Neu ist auch das PR-Foto des Jahres, das bereits zum zwölften Mal in Hamburg gekürt wurde. Gewinner des PR-Bild-Awards 2017 ist der Textilhersteller Falke mit seiner Traditionsmarke Burlington, der mit seiner Inszenierung der Socke als „Lifestyle-Produkt“ die Jury überzeugte. Der „Gute-Laune-Effekt“, den das Foto ausstrahle, überzeugte auch unseren Chefredakteur, der bei der Jury-Vorauswahl mit dabei war.

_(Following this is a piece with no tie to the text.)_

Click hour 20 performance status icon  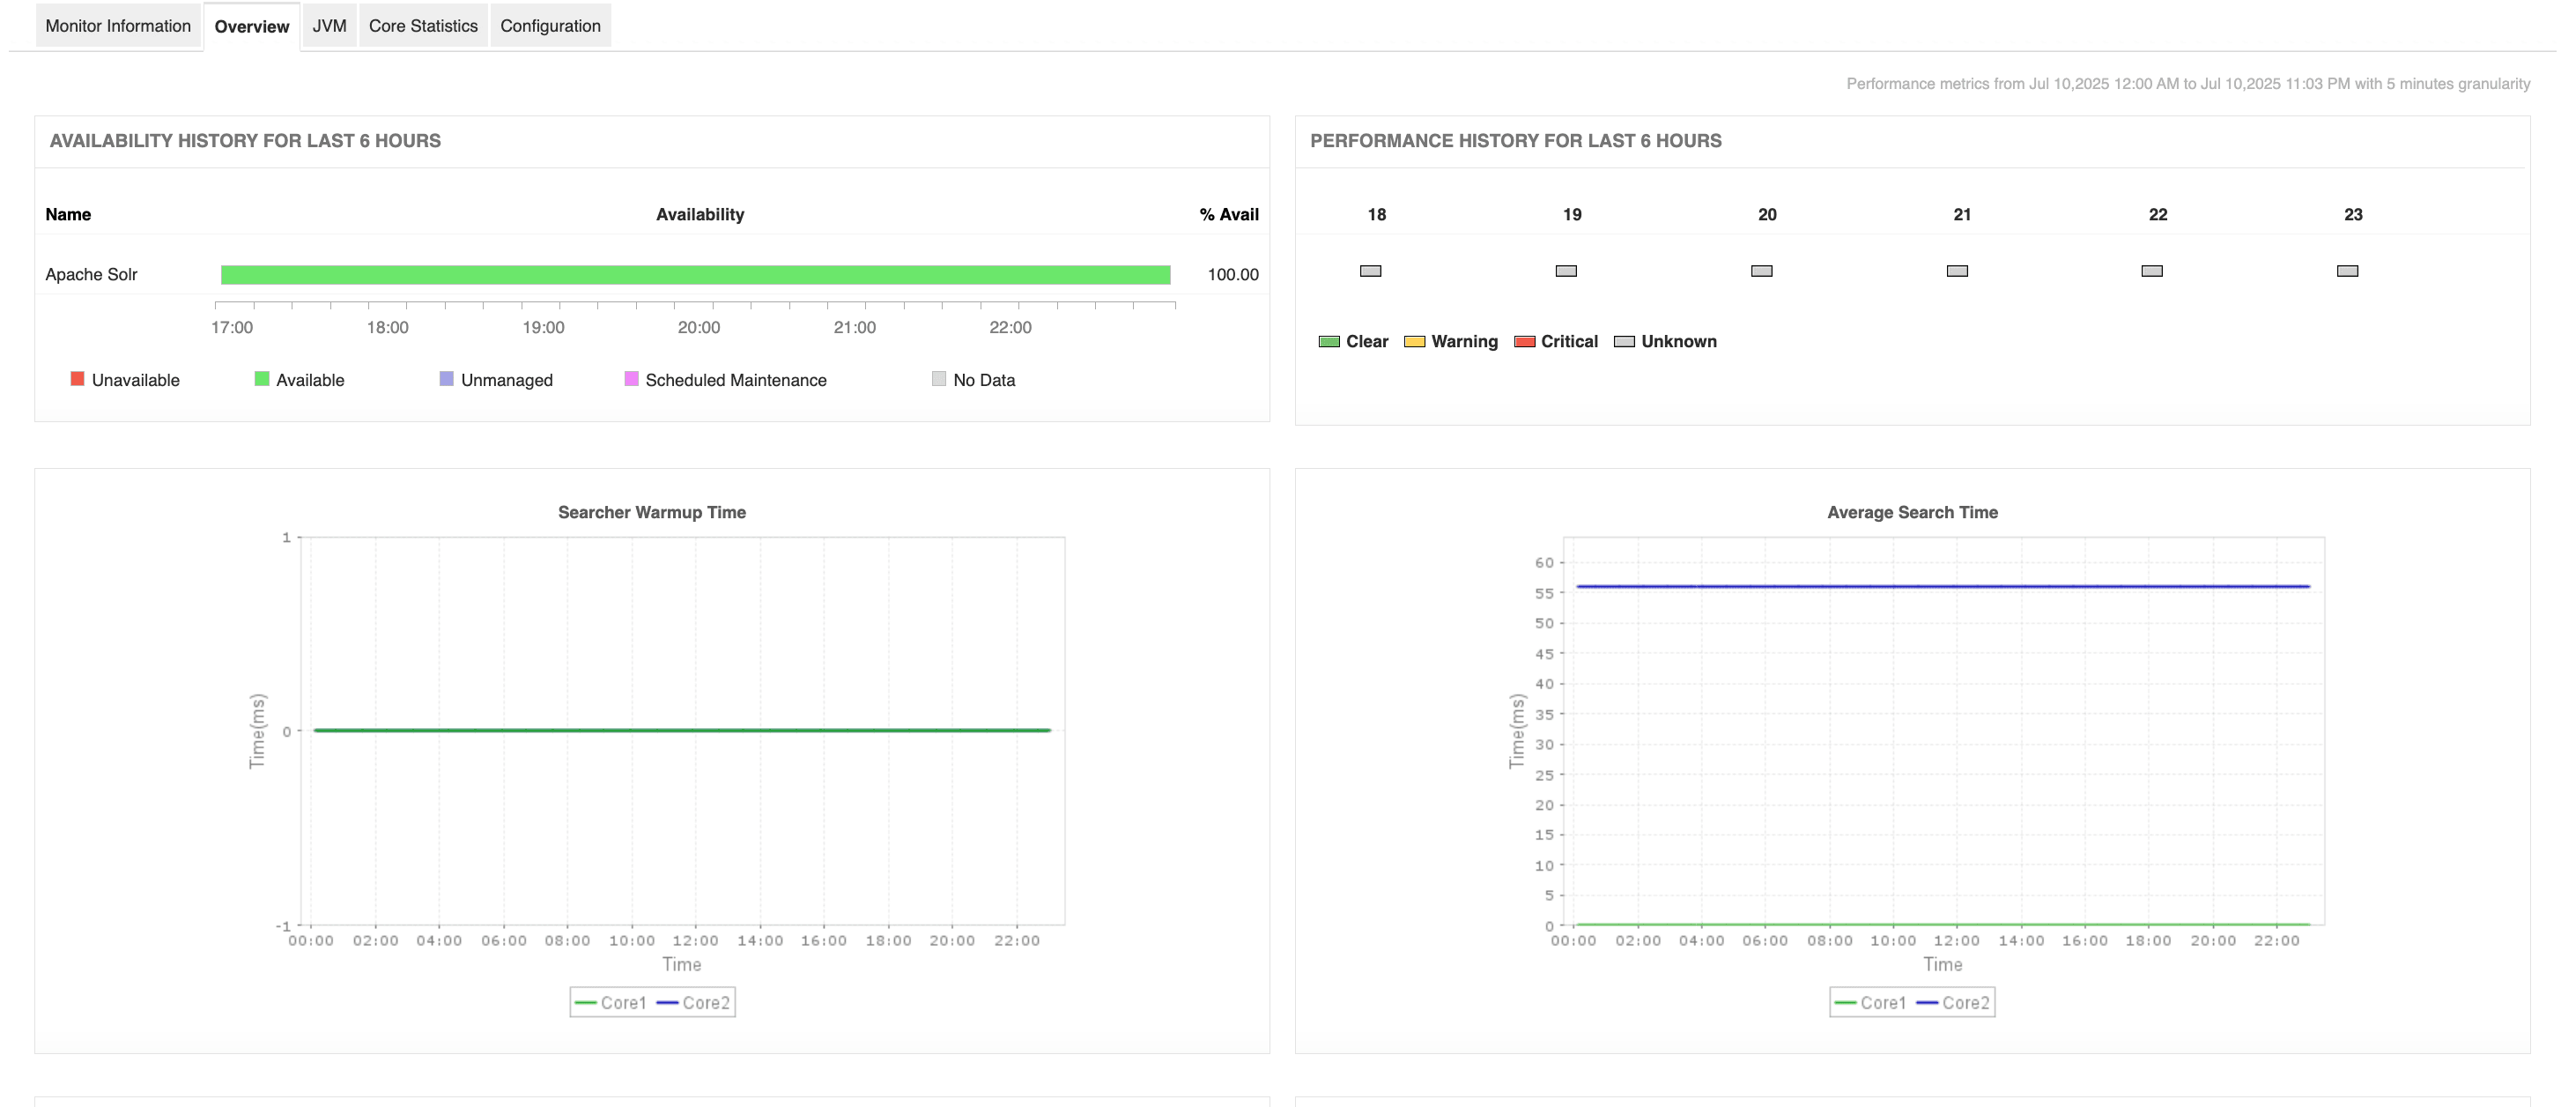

Und dann gab es noch das hier: „Es ist besser, nicht zu regieren, als falsch zu regieren.“ Mit diesem Satz ließ FDP-Chef Christian Lindner die seit Wochen andauernden Sondierungsgespräche zu einer möglichen Jamaika-Koalition platzen. Mit seiner Entscheidung polarisierte er die Nation – doch aus markenstrategischer Sicht habe er alles richtig gemacht, wie Positionierungsexpertin Verena Köttker in ihrer Analyse für uns feststellte.

Dezember

Und damit sind wir bereits am Jahresende. Ein Bericht der New York Times sorgte für Belustigung zum einen und für ratloses Kopfschütteln zum anderen: Die Zeitung hat sich die Mühe gemacht, auf das vergangene Jahr mit US-Präsident Donald Trump zu schauen – und herausgefunden, dass Trump bereits jetzt sechsmal häufiger gelogen hat als Barack Obama in seinen zwei Amtszeiten zusammen. Ob Trump auf diese Leistung stolz ist?

Besinnlicher ging es in den Werbespots zu, die in der Vorweihnachtszeit für bewegende Momente sorgten. Der Wettstreit der Supermarktketten hat dabei inzwischen ja so etwas wie Tradition. Dieses Jahr ließ Penny mit mehr als 6,1 Millionen Klicks für seinen emotionalen Spot die Konkurrenz Edeka und Lidl weit hinter sich:

Stichwort Emotion: Gefühle gehörten zu den wichtigsten Zutaten der stärksten Kampagnen in diesem Jahr. PR-Profi Sylvia Eberl hat für uns die bewegendsten analysiert und stellt fest: Gutes Storytelling funktioniert. Was es dazu braucht, erklärte sie hier.

Und was kommt nächstes Jahr? Eine erste Prognose wagen von uns befragte Unternehmenskommunikatoren. Eines ist sicher: Die Digitalisierung geht nicht mehr weg. Was sonst noch kommen mag, darauf sind wir schon jetzt sehr gespannt. Die Redaktion wünscht Ihnen, liebe Leserinnern und Leser, einen guten Rutsch!